Trinity Episcopal Church in Abbeville, SC was built in 1859-1860, replacing the original 1842 clapboard building. The architect, George Walker, was inspired by the Gothic cathedrals of Europe. The building features an iconic 125-foot tall steeple, stained glass windows by William Gibson, and a rare John Baker tracker organ. In 1971 the church was placed on the National Register of Historic Places.
Well intentioned repairs were made to the church over the years, but the combination of time, weather, and a lack of funds caused damage. Restoration specialists, Midwest Maintenance, will repair the roof and replace the internal gutter system. Water intrusion and failed internal gutters resulted in damage not only to exterior, but also to the interior of Trinity's famed steeple. Rot in timber supports within the masonry walls caused the steeple to lean, and put it in danger of collapse. The plan devised to restore the steeple is two-phase: first, to reinforce and stabilize it; second, to complete the historic restoration.

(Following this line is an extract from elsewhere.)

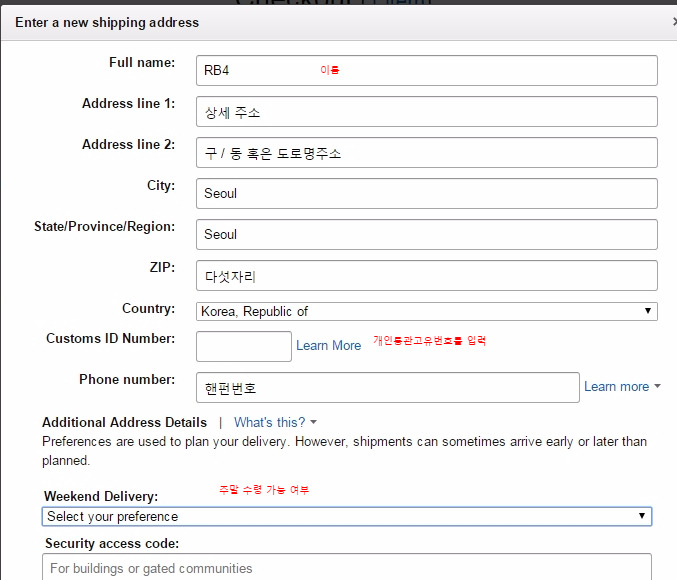The height and width of the screenshot is (580, 677).
Task: Close the new shipping address dialog
Action: point(673,20)
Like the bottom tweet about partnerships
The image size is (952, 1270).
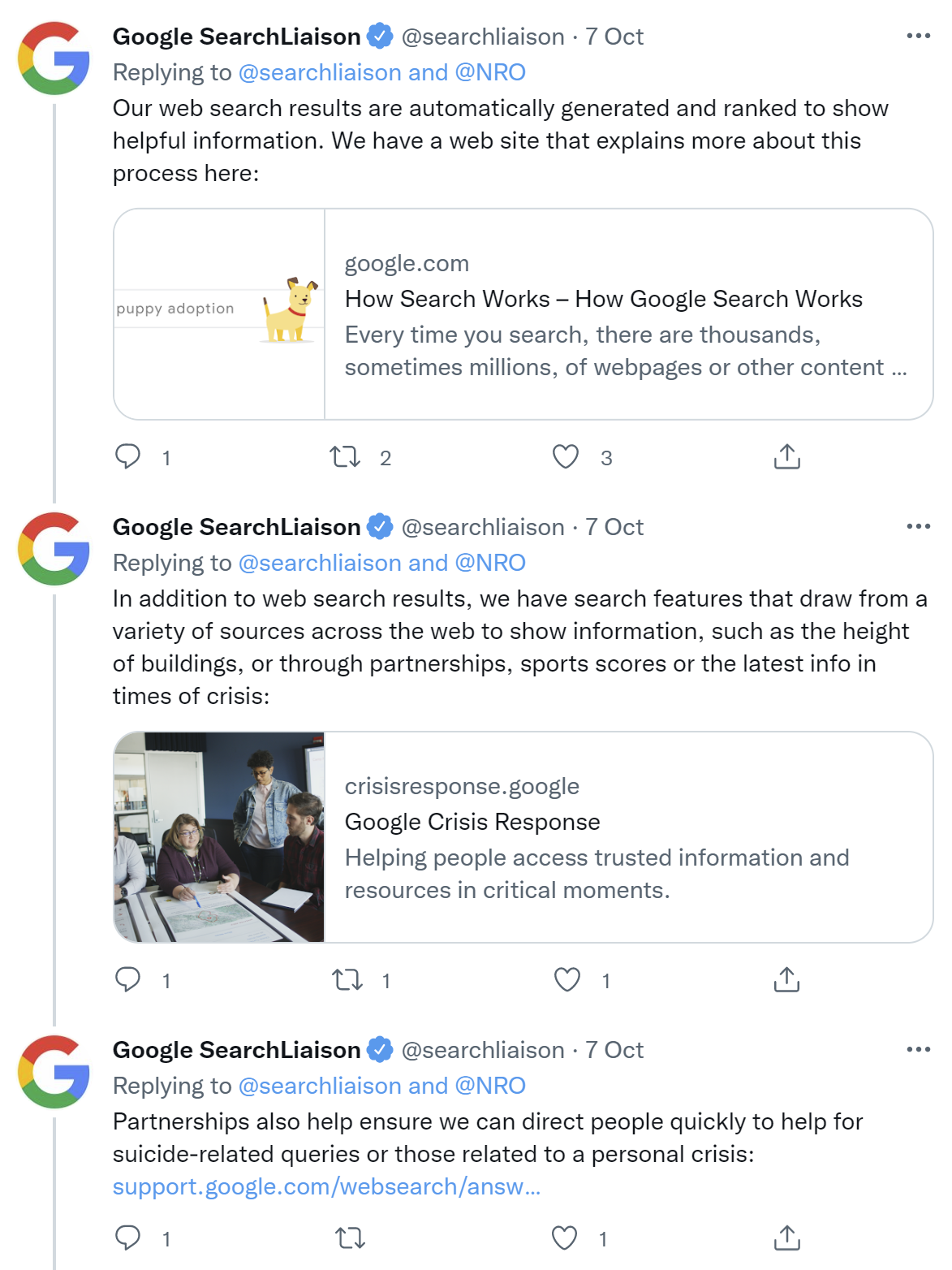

The steeple weighs 21,600 pounds. The steeple's frame is 80 of its 125-foot total height, and is constructed with 40-foot long timbers. The largest timbers are massive 12x12s. Saw marks on the timbers show that they were cut on a sawmill, most likely steam operated.
Preservation South Carolina invited Stephen, Eric Morley of Carolina Timberworks, and Joe Miller of Fire Tower, to come to Abbeville and inspect the steeple. Fire Tower Engineered Timber analyzed the structure and devised the plan to shore it up. After several visits and intensive preplanning, we headed to Abbeville to implement Phase 1 of the steeple repair. The crew inserted steel beams through the windows, and stacked a wooden support system of 6x6s inside. The steeple was hooked up to a crane and cut loose from its original base. After lifting the steeple a foot, we added more cribbing. Then the steeple was set back down and shimmed to straighten it. Large concrete blocks, weighing 4200 pounds each, were placed outside on the ground. 3/8" steel cables were tied from the steel beams down to the blocks. The steeple is now secured and sits 4-5" higher than before, leaving room to make the future repairs. In Phase 2 we'll scarf in new timber and set the steeple back down on the base.
After the April nearby tornadoes and heavy storms, Stephen and Jeremy went back to make sure everything was okay. We'll make periodic trips to check measurements and tighten anything if needed until the funds are raised for the final repairs.
Mike Bedenbaugh, Preservation South Carolina Executive Director, shares his passion for historic restoration in live stream videos of the project that are worth watching! We're looking forward to Phase 2 and the return of the church to its former glory.